TASK TO COMPLETE: From the material below, extract every line that contains the word "emblem", and copy each one unchanged.

— Start of ITEMS —

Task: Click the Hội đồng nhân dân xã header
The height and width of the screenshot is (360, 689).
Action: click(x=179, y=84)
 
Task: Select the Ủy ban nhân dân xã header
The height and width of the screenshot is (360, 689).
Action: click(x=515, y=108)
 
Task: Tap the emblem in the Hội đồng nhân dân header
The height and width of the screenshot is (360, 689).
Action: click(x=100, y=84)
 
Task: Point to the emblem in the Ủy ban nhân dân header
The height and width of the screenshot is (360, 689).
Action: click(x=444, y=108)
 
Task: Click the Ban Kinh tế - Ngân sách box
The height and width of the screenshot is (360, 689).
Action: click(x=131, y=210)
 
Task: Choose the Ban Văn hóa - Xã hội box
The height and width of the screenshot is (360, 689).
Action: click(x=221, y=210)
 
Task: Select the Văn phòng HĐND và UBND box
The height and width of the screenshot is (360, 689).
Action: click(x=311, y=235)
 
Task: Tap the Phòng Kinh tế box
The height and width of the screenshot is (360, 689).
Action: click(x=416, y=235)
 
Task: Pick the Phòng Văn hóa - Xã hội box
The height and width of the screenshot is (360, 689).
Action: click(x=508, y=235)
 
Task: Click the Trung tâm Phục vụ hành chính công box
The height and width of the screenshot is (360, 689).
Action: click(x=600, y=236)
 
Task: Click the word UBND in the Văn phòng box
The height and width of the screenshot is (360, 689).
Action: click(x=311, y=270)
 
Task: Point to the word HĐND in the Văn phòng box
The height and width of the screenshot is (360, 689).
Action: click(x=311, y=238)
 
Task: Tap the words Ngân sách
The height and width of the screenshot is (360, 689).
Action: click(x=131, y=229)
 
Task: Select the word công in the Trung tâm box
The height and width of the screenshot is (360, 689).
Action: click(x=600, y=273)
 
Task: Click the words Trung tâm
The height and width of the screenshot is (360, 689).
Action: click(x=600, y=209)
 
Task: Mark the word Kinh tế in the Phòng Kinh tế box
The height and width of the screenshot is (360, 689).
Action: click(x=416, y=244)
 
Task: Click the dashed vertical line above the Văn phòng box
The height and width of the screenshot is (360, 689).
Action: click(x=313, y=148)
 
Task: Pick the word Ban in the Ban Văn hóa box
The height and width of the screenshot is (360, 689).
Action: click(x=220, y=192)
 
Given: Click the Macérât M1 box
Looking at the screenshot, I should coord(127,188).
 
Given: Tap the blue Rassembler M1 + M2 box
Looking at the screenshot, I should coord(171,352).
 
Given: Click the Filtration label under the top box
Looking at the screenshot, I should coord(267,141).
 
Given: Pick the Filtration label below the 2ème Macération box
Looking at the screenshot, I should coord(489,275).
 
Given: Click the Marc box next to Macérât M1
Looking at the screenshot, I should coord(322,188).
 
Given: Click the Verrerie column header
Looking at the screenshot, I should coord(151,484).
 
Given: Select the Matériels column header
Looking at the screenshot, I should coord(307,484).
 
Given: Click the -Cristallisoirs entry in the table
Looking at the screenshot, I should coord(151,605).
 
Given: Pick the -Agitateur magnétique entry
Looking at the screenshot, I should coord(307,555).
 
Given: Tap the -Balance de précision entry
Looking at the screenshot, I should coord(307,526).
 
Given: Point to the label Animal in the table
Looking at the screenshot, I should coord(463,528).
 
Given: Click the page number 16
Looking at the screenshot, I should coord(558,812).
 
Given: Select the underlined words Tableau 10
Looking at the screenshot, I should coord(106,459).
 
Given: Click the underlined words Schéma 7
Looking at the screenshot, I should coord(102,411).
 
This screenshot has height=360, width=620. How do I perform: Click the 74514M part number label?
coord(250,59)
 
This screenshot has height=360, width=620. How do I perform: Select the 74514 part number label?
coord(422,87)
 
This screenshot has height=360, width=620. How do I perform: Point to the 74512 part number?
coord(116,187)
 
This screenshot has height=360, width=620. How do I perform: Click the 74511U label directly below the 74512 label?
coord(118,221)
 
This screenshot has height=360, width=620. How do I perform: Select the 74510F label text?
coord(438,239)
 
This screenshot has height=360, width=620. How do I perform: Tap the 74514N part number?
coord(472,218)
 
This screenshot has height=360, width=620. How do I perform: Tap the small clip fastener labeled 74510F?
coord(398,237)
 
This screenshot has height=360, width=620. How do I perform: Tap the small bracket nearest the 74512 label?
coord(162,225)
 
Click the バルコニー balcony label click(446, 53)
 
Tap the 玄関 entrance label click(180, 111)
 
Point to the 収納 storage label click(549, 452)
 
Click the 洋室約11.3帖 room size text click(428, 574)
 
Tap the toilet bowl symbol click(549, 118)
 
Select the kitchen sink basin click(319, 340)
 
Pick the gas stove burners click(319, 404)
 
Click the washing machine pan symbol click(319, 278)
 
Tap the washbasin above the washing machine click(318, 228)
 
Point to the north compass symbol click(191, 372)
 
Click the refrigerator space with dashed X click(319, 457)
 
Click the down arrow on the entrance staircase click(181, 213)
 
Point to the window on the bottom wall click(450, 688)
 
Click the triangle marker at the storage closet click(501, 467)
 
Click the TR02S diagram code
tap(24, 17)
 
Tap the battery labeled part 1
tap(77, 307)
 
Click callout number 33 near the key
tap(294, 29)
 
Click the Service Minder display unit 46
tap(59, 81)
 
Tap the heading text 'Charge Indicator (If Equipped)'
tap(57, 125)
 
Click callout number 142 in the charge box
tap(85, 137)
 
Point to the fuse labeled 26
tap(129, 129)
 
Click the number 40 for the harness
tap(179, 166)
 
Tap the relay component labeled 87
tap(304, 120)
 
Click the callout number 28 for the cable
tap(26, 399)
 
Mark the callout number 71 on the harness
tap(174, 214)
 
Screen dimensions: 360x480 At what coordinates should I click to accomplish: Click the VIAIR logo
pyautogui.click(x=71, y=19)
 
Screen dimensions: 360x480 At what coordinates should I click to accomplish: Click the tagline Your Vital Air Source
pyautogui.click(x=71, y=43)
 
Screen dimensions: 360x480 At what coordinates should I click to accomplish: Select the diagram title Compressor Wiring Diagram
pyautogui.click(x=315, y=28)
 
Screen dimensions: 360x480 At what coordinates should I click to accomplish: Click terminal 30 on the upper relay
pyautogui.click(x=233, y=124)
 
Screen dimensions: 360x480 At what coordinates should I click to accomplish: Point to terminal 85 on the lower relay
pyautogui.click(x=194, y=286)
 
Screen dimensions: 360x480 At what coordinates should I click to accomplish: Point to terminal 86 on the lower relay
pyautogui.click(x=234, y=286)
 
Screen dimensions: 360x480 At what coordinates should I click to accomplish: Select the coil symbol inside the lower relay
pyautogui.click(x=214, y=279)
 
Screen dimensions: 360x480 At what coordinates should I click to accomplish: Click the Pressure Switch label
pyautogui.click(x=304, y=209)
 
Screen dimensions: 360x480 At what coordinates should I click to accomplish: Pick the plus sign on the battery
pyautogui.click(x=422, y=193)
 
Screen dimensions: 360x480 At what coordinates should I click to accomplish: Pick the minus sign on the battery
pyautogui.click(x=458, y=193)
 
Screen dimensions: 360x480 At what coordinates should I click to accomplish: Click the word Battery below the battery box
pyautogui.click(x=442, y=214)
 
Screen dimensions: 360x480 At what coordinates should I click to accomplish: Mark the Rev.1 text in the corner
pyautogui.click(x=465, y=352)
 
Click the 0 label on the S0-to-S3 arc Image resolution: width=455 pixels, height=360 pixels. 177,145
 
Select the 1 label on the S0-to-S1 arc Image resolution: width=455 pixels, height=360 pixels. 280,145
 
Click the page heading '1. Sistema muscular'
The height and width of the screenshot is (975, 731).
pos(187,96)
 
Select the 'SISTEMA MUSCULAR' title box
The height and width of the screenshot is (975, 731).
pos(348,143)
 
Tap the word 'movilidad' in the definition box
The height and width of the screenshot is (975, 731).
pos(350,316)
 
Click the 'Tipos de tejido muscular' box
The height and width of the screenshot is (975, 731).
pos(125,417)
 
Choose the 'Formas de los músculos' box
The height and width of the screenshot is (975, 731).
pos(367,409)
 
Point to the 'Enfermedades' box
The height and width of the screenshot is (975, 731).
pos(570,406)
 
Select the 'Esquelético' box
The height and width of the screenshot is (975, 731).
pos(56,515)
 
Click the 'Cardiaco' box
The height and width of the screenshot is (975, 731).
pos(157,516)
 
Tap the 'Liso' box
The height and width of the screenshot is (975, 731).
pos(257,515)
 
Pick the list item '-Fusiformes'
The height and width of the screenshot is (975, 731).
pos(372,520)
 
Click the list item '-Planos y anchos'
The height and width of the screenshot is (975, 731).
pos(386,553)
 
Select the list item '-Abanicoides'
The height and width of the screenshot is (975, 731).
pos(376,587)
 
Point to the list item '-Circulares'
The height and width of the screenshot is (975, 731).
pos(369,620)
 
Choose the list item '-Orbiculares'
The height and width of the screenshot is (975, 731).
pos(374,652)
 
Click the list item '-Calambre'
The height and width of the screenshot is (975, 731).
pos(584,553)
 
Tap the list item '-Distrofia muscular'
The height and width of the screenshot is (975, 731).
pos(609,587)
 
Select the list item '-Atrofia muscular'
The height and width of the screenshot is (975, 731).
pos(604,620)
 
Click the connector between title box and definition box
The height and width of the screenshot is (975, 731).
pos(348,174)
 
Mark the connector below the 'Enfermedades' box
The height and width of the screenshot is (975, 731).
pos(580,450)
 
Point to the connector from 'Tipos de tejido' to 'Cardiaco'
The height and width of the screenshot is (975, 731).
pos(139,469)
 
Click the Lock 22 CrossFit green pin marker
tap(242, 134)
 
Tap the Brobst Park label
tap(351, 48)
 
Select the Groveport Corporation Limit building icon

— End of ITEMS —

FINAL ANSWER:
Task: Tap the emblem in the Hội đồng nhân dân header
Task: Point to the emblem in the Ủy ban nhân dân header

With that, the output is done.